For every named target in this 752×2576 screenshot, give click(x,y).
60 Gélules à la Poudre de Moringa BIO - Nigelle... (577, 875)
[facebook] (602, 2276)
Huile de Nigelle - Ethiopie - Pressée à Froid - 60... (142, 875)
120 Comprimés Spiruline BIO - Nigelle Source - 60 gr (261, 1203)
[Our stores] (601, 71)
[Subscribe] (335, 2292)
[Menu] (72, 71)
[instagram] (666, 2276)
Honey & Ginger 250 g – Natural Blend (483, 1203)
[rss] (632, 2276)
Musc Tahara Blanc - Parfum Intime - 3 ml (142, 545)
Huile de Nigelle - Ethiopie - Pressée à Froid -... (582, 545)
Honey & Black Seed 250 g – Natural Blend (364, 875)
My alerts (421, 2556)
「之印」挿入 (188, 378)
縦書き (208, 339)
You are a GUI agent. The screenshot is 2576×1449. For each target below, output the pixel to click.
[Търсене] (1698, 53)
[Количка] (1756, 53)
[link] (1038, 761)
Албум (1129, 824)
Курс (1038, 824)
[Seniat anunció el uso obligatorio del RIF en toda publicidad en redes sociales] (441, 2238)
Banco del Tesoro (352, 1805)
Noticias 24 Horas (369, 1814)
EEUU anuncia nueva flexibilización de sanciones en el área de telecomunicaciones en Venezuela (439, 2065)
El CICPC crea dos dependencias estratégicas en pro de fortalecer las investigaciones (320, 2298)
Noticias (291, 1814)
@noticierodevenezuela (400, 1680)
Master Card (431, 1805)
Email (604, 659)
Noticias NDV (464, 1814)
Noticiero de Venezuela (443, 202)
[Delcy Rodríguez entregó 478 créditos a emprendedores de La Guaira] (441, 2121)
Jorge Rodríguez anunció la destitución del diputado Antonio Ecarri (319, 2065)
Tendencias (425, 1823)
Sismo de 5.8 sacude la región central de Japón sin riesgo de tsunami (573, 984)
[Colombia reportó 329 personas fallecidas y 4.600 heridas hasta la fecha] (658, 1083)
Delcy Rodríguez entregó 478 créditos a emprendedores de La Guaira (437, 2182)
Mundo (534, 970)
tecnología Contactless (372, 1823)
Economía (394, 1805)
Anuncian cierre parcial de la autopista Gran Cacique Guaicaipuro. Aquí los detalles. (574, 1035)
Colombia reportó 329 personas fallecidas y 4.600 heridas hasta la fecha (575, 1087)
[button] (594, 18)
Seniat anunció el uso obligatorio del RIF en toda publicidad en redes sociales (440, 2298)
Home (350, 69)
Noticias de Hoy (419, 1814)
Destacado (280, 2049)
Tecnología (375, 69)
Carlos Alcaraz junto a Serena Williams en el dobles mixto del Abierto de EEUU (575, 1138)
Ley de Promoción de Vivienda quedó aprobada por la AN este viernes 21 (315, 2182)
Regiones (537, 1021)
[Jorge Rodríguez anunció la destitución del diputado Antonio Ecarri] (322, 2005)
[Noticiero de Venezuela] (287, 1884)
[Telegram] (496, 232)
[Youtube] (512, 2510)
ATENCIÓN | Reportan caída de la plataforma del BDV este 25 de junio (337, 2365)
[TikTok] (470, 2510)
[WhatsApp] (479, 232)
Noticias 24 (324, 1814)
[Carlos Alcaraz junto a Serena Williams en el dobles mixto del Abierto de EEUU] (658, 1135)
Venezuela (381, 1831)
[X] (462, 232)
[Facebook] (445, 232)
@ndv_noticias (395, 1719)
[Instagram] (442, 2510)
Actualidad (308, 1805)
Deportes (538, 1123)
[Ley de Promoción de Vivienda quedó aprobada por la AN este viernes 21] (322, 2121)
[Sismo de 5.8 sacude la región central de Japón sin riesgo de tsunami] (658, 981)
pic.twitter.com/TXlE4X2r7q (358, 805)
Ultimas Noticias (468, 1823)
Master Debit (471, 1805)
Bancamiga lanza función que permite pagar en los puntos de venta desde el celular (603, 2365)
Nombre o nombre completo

--

= PROMPT =
Retype every line up to and including the one that contains "[Количка] (1756, 53)", beginning at the first line of the records, with no edits.

= TASK SOLUTION =
For every named target in this 752×2576 screenshot, give click(x,y).
60 Gélules à la Poudre de Moringa BIO - Nigelle... (577, 875)
[facebook] (602, 2276)
Huile de Nigelle - Ethiopie - Pressée à Froid - 60... (142, 875)
120 Comprimés Spiruline BIO - Nigelle Source - 60 gr (261, 1203)
[Our stores] (601, 71)
[Subscribe] (335, 2292)
[Menu] (72, 71)
[instagram] (666, 2276)
Honey & Ginger 250 g – Natural Blend (483, 1203)
[rss] (632, 2276)
Musc Tahara Blanc - Parfum Intime - 3 ml (142, 545)
Huile de Nigelle - Ethiopie - Pressée à Froid -... (582, 545)
Honey & Black Seed 250 g – Natural Blend (364, 875)
My alerts (421, 2556)
「之印」挿入 (188, 378)
縦書き (208, 339)
You are a GUI agent. The screenshot is 2576×1449. For each target below, output the pixel to click.
[Търсене] (1698, 53)
[Количка] (1756, 53)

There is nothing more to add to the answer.